REQUIRED ACTION:
Please return the data word for word and leave out any picture it contains.

SUPPLIED DATA:

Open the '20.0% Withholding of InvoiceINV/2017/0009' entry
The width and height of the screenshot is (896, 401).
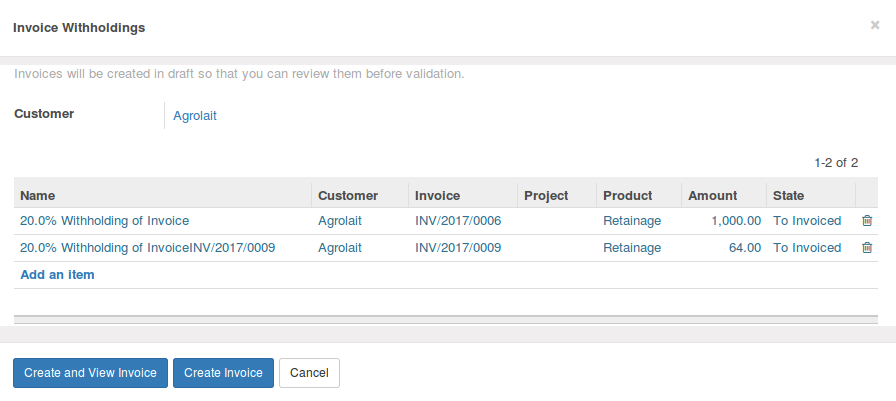147,247
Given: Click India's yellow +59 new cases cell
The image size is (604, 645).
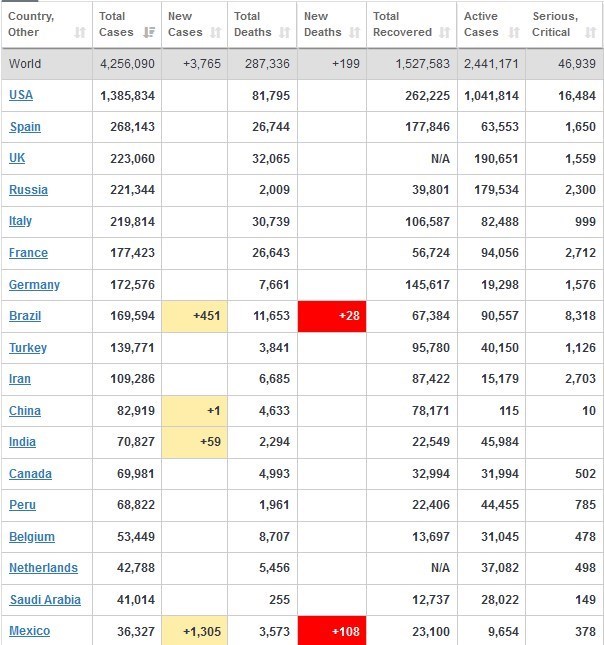Looking at the screenshot, I should (x=194, y=442).
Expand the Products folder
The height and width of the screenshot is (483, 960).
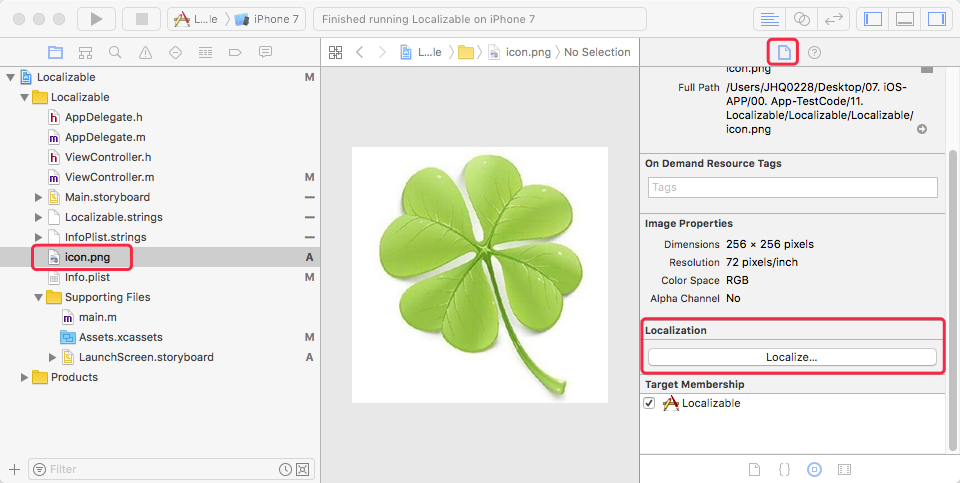[x=25, y=377]
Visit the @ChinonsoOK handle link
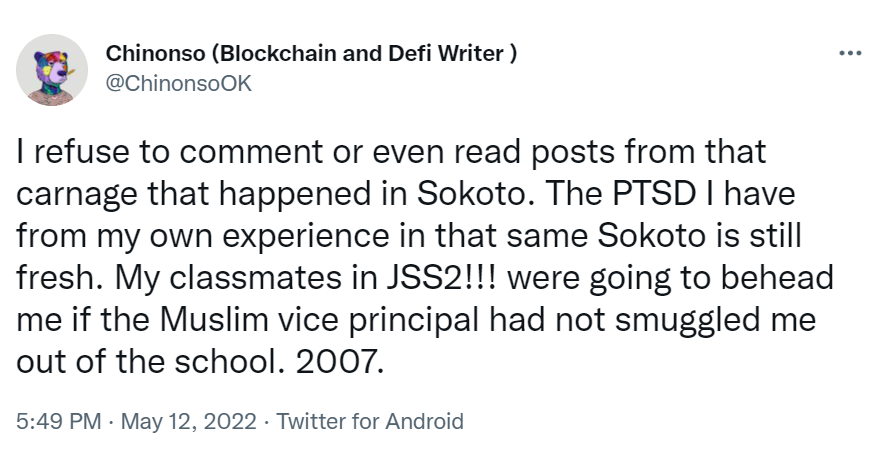 pyautogui.click(x=179, y=83)
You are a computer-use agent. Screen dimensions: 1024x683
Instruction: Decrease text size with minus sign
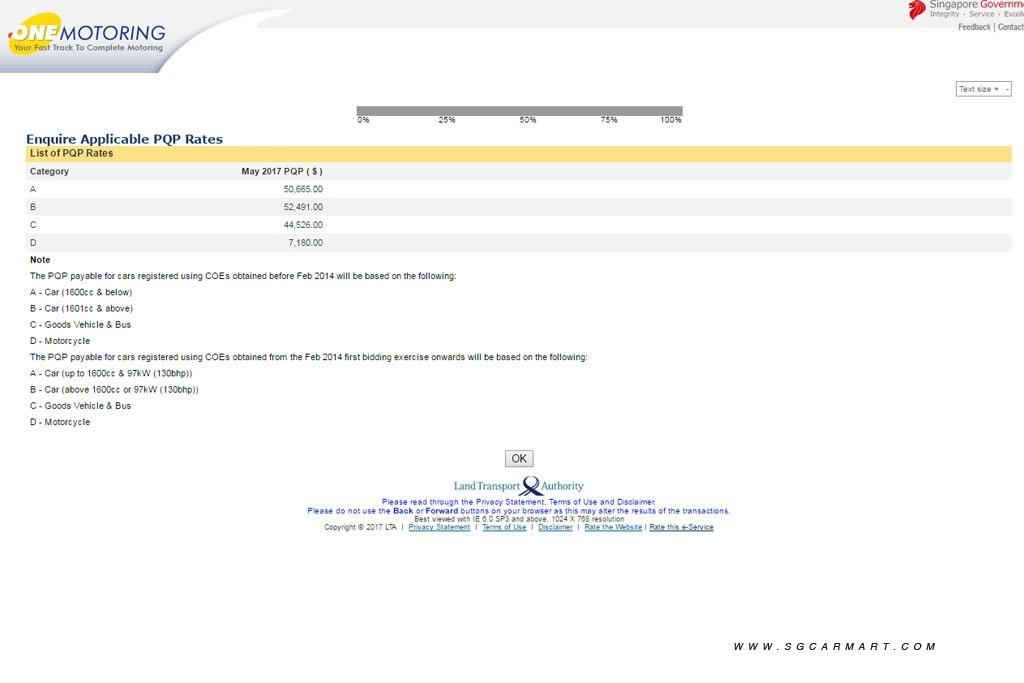pos(1007,89)
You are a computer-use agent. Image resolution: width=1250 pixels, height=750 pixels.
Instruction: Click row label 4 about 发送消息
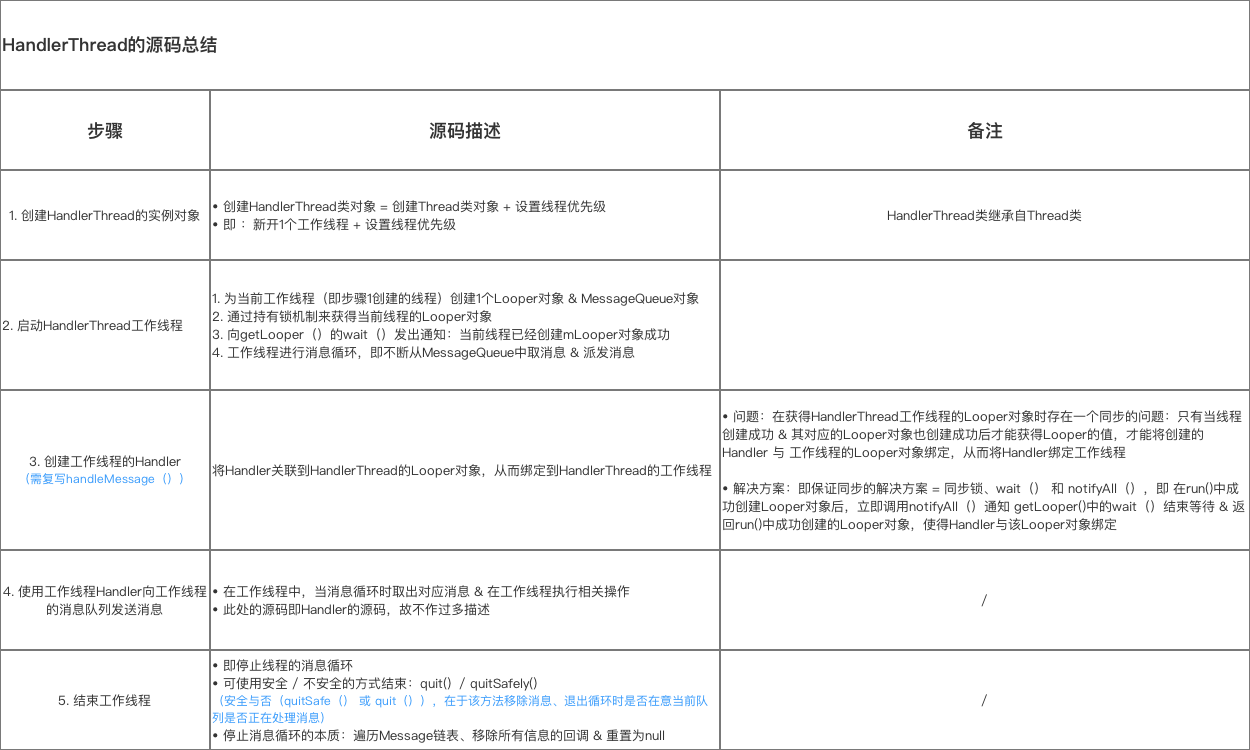click(104, 599)
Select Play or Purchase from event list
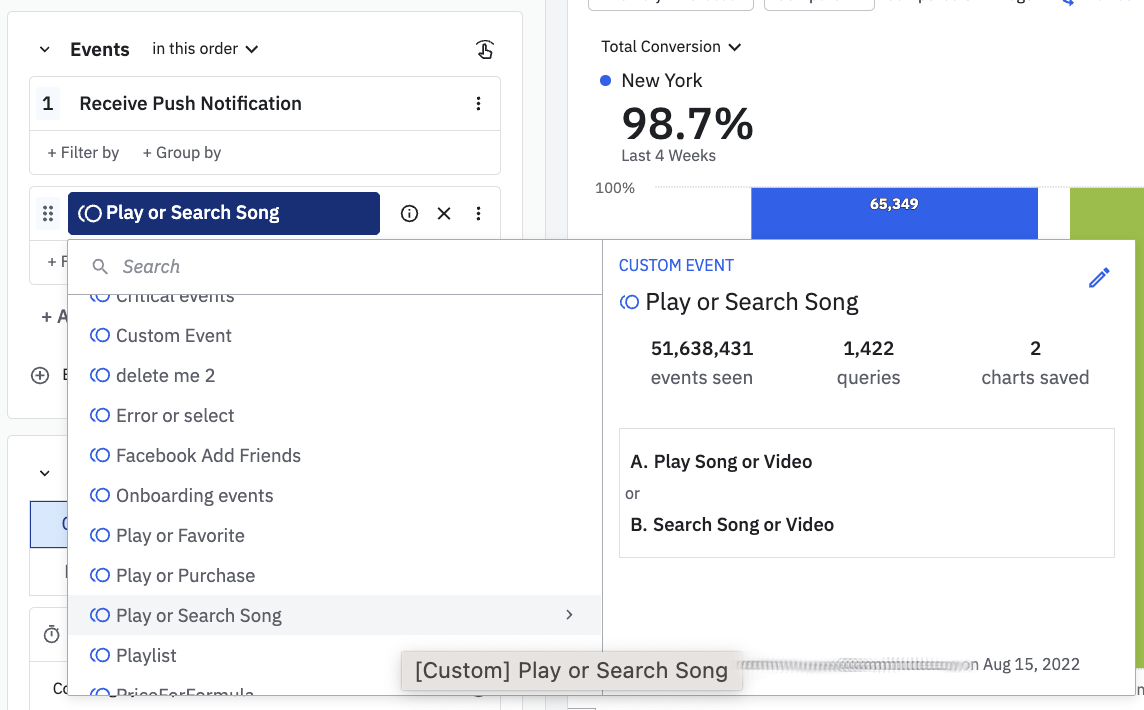 (x=185, y=576)
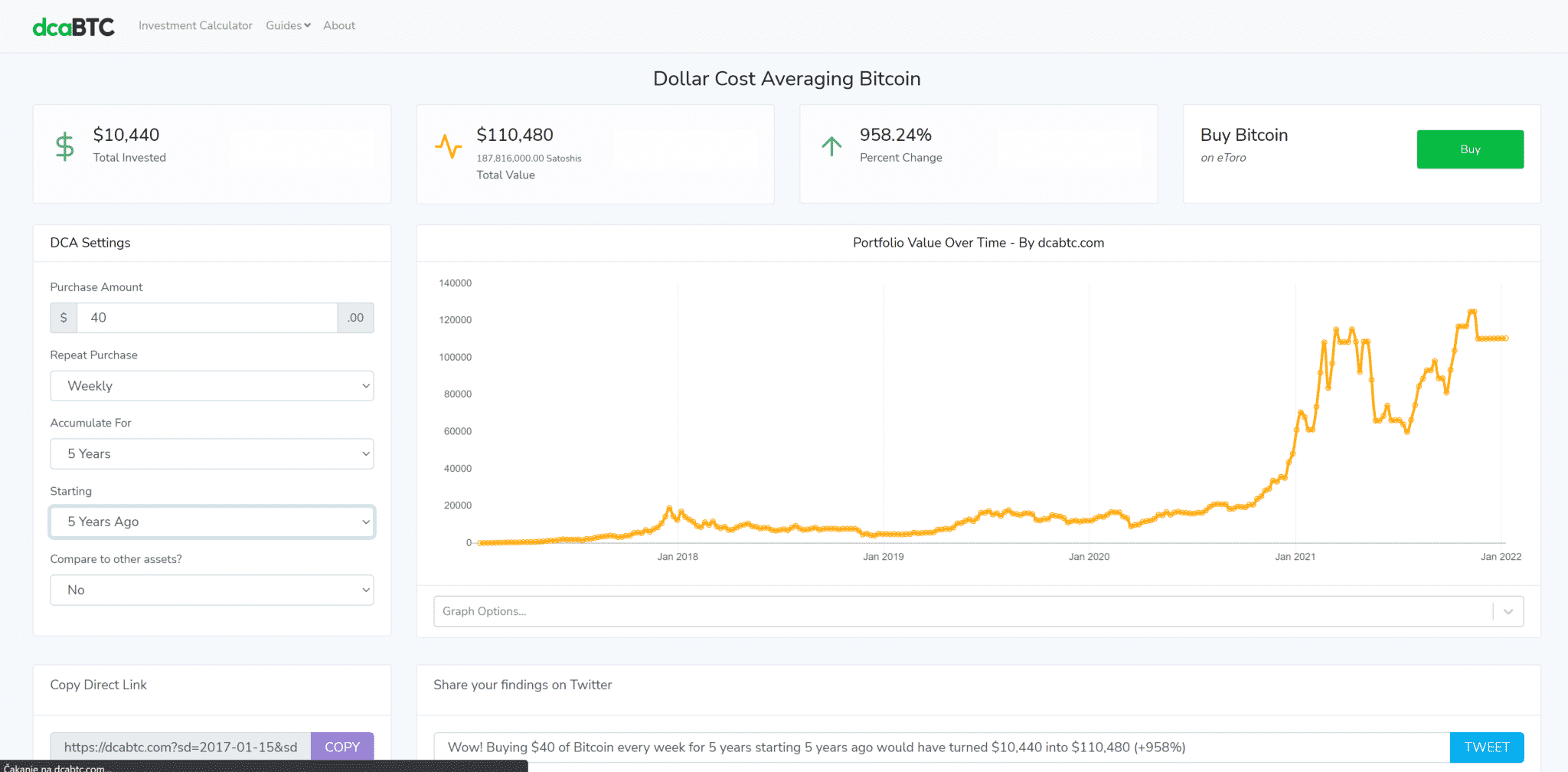
Task: Expand the Compare to other assets dropdown
Action: [212, 590]

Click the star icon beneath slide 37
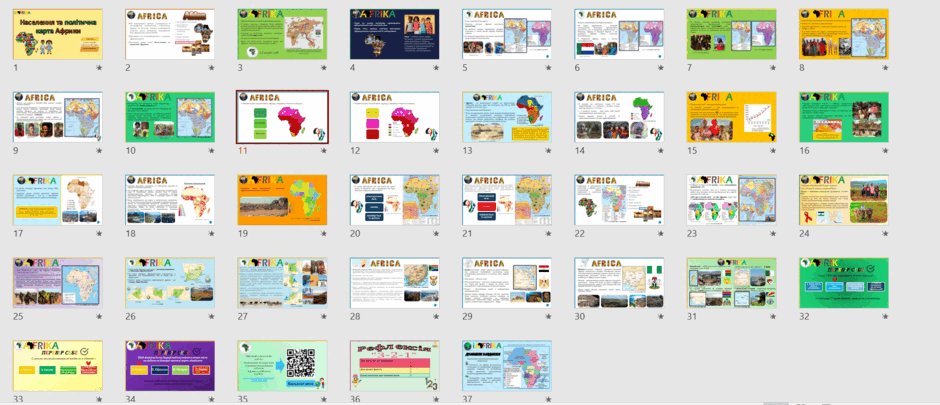pos(549,399)
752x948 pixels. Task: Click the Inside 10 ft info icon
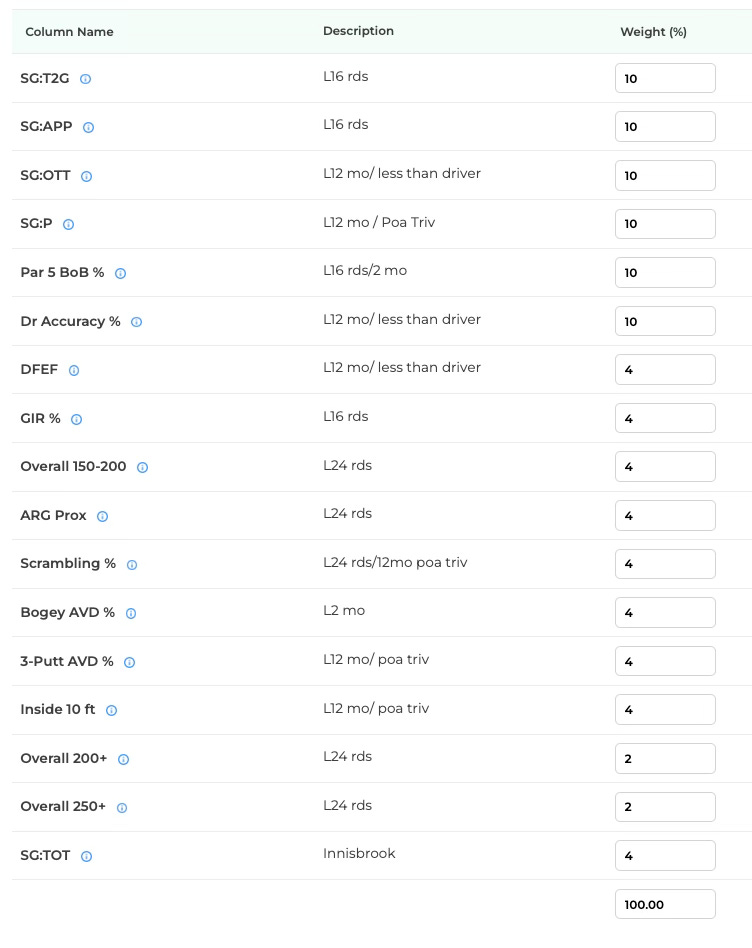(111, 710)
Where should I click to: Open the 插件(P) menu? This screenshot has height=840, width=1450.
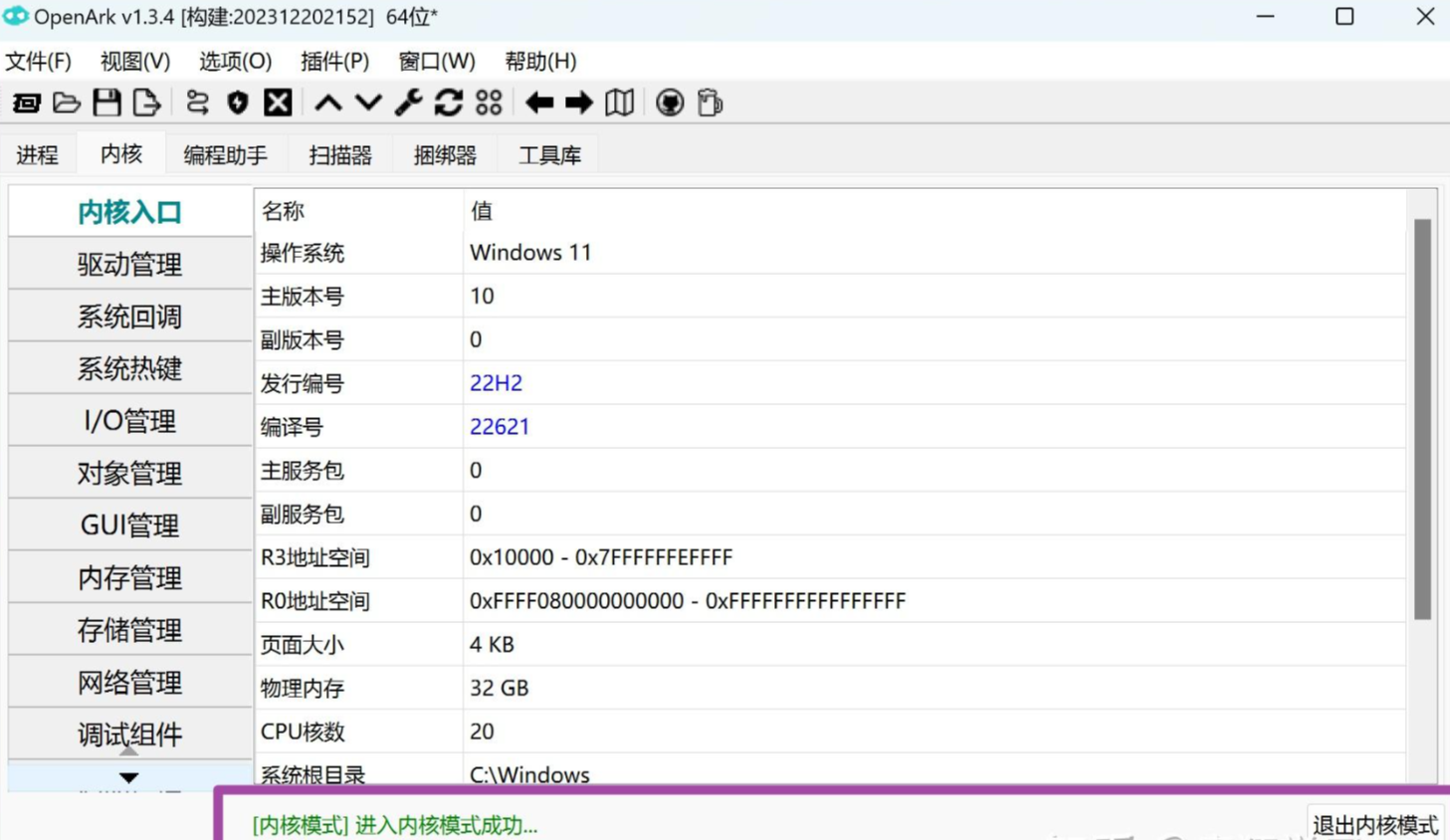(334, 61)
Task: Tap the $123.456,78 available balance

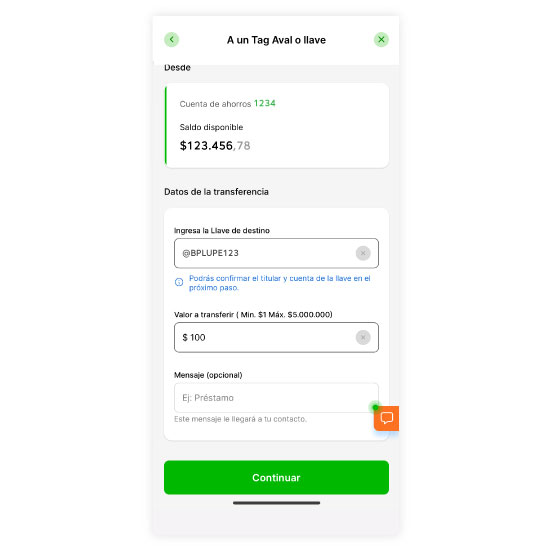Action: (215, 146)
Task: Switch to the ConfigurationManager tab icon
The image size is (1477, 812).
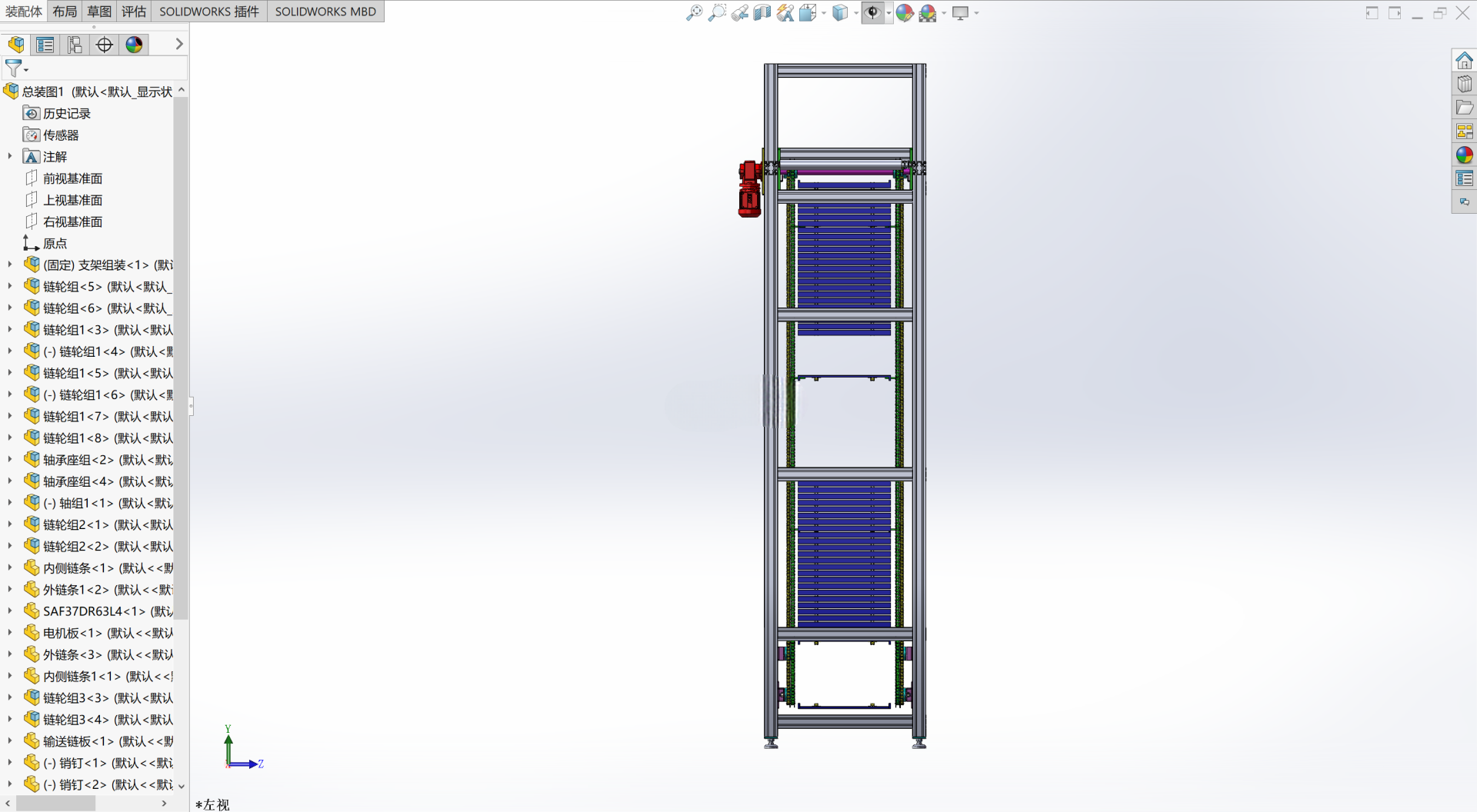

COMPLETED EXERCISE:
Open the '20.0% Withholding of InvoiceINV/2017/0009' entry
The width and height of the screenshot is (896, 401).
147,247
Given: Click India's yellow +59 new cases cell
The image size is (604, 645).
Looking at the screenshot, I should (x=194, y=442).
Expand the Products folder
The height and width of the screenshot is (483, 960).
[x=25, y=377]
Visit the @ChinonsoOK handle link
 pyautogui.click(x=179, y=83)
You are a computer-use agent. Screen dimensions: 1024x683
Instruction: Decrease text size with minus sign
pos(1007,89)
You are a computer-use agent. Image resolution: width=1250 pixels, height=750 pixels.
Instruction: Click row label 4 about 发送消息
click(104, 599)
Select Play or Purchase from event list
 (x=185, y=576)
Task: Expand the Compare to other assets dropdown
Action: [212, 590]

Click the star icon beneath slide 37
pos(549,399)
752x948 pixels. Task: Click the Inside 10 ft info icon
(111, 710)
Where should I click to: Open the 插件(P) menu? This screenshot has height=840, width=1450.
(334, 61)
Task: Tap the $123.456,78 available balance

Action: (215, 146)
Task: Switch to the ConfigurationManager tab icon
The image size is (1477, 812).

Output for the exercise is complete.